**EXERCISE AIM**
Retype all of the records below word for word, but leave the pictures out.

#### EXERCISE MATERIAL ####

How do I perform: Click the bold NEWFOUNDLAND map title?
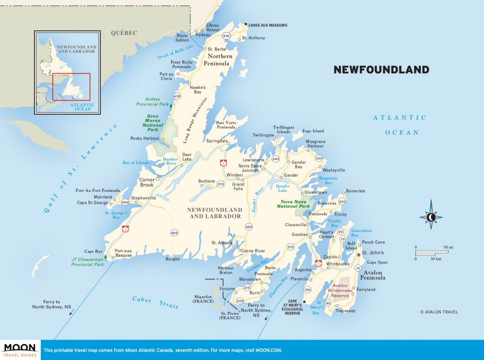(381, 70)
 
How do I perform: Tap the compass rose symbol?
(431, 217)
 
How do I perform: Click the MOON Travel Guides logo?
(20, 350)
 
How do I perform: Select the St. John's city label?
(373, 253)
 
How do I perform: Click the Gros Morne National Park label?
(153, 122)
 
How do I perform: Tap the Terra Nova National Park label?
(293, 204)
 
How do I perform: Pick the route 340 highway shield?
(276, 159)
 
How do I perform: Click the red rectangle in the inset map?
(71, 87)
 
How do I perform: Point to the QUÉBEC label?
(124, 33)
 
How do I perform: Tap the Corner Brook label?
(147, 182)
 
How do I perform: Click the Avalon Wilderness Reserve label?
(340, 291)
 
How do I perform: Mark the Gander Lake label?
(282, 188)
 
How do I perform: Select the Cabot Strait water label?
(156, 302)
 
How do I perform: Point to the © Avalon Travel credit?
(439, 312)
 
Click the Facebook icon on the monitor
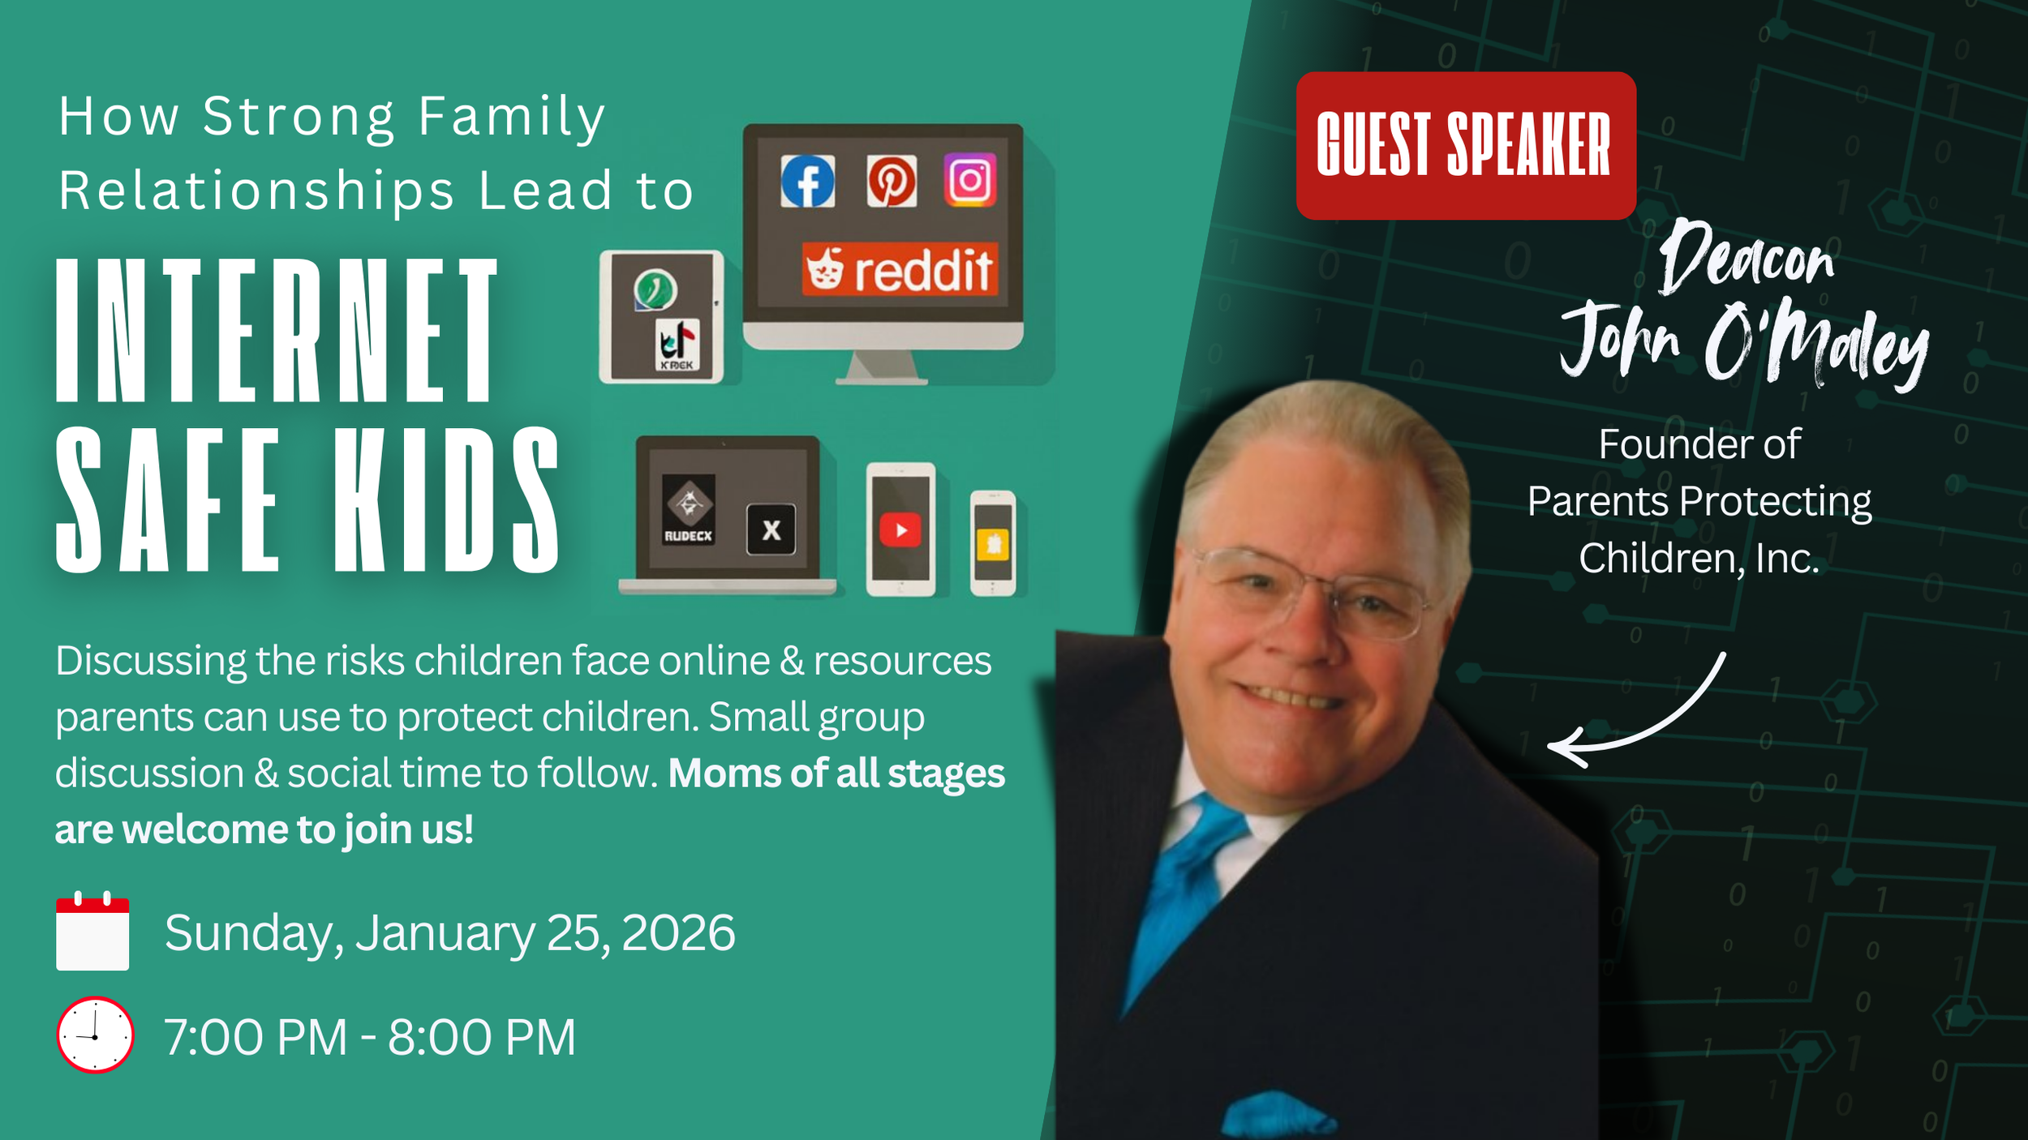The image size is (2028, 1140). coord(807,181)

####

**RESULT FOR THIS TASK**
How do I perform: Click the bold NEWFOUNDLAND map title?
(381, 70)
 
How do I perform: Tap the compass rose symbol?
(431, 217)
 
How do I perform: Click the MOON Travel Guides logo?
(20, 350)
 
How do I perform: Select the St. John's city label?
(373, 253)
 
How do I perform: Click the Gros Morne National Park label?
(153, 122)
 
How do I perform: Tap the Terra Nova National Park label?
(293, 204)
 
How do I perform: Pick the route 340 highway shield?
(276, 159)
 
How do I perform: Click the red rectangle in the inset map?
(71, 87)
 
How do I perform: Point to the QUÉBEC label?
(124, 33)
 
How do I perform: Tap the Corner Brook label?
(147, 182)
 
How do I perform: Click the Avalon Wilderness Reserve label?
(340, 291)
 
How do I perform: Mark the Gander Lake label?
(282, 188)
 
How do I perform: Select the Cabot Strait water label?
(156, 302)
 
How do I perform: Point to the © Avalon Travel credit?
(439, 312)
 
Click the Facebook icon on the monitor
The image size is (2028, 1140). coord(807,181)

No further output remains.